Treat data as read only
In my mind, this is probably the most important goal of setting up a
project. Data are typically time consuming and/or expensive to
collect. Working with them interactively (e.g., in Excel) where they
can be modified means you are never sure of where the data came from,
or how they have been modified. My suggestion is to put your data
into the data
directory and treat it as read only. Within your
scripts you might generate derived data sets either temporarily (in an
R session only) or semi-permanantly (as an file in output/
), but the
original data is always left in an untouched state.
Treat generated output as disposable
In this approach, files in directories figs/
and output/
are all
generated by the scripts. A nice thing about this approach is that if
the filenames of generated files change (e.g, changing from
phylogeny.pdf
to mammal-phylogeny.pdf
) files with the old names
may still stick around, but because they’re in this directory you know
you can always delete them. Before submitting a paper, I will go
through and delete all the generated files and rerun the analysis to
make sure that I can create all the analyses and figures from the
data.
Separate function definition and application
When your project is new and shiny, the script file usually contains
many lines of directly executated code. As it matures, reusable
chunks get pulled into their own functions. The actual analysis
scripts then become relatively short, and use the functions defined in
scripts in R
. Those scripts do nothing but define functions so that
they can always be source()
‘d by the analysis scripts.
Setting up a project in RStudio
This gets rid of the #1 problem with most people’s projects face; where do you find the data. Two solutions people generally come up with are:
- Hard code the full filename for each file you load (e.g.,
/Users/rich/Documents/Projects/Thesis/chapter2/data/mydata.csv
) - Set the working directory at the beginning of your script file
/Users/rich/Documents/Projects/Thesis/chapter2
then doingread.csv("data/mydata.csv")
The second of these is probably preferable to the first, because the “special case” part is restricted to just one line in your file. However, the project is still now quite fragile, because moving it from one place to another, you must change this file. Some examples of when you might do this:
- Archiving a project (moving it from a “current projects” directory to a new projects directory)

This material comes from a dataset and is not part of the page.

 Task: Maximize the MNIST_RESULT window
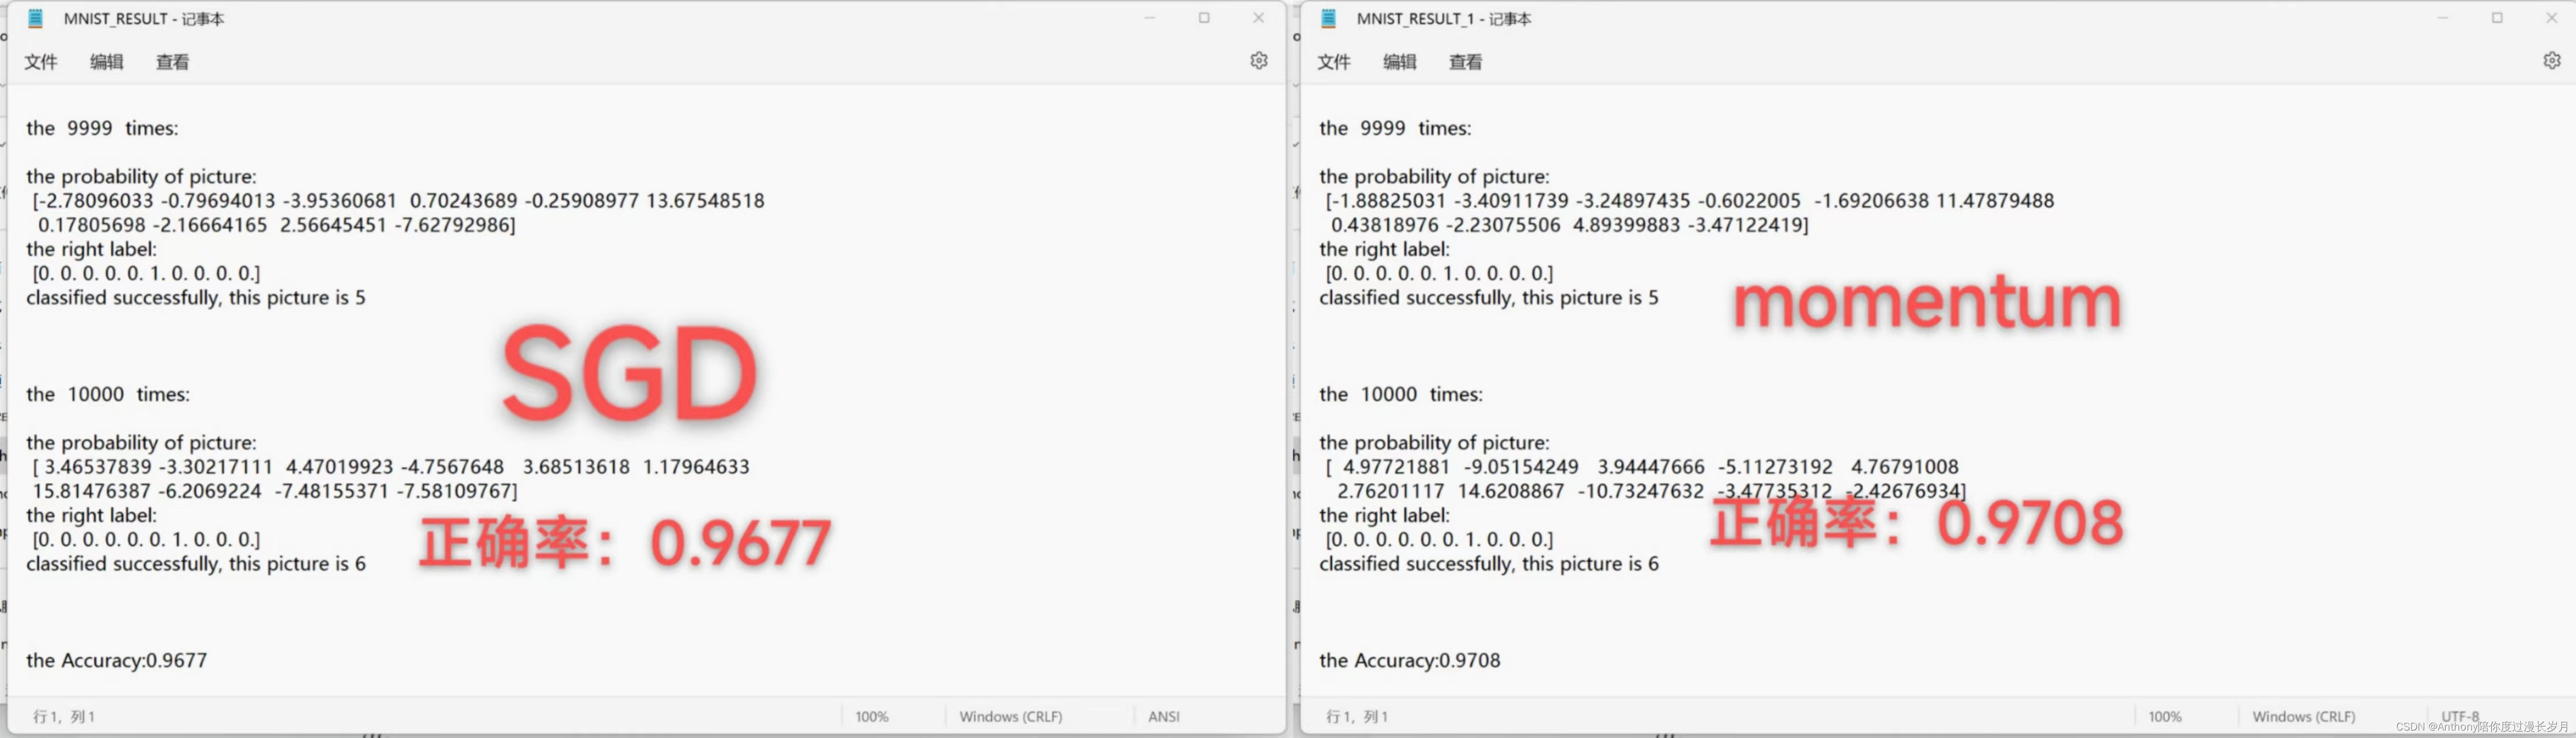tap(1204, 18)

- Giving the code to somebody else (your labmate, collaborator, supervisor)
- Uploading the code with your manuscript submission for review, or to Dryad after acceptance.
- New computer and new directory layout (especially changing platforms, or if your previous mess got too bad and you wanted to clean up).
- Any number of new reasons
The second case hints at a solution too; if we can start R in a particular directory then we can just use paths relative to the project root and have everything work nicely.
To create a project in R studio:
- “Project”: “Create Project…”
- choose “New Project, (start a project in a new directory)”.
- Leave the “Type” as the default.
- In the “Directory name” type the name for the project. This might
be
chapter2
for a thesis, or something more descriptive likefish_behaviour
. - In the “Create project as a subdirectory of” field select (type or
browse) for the parent directory of the project. By default this
is probably your home directory, but you might prefer your
Documents folder (I have mine in
~/Documents/Projects
).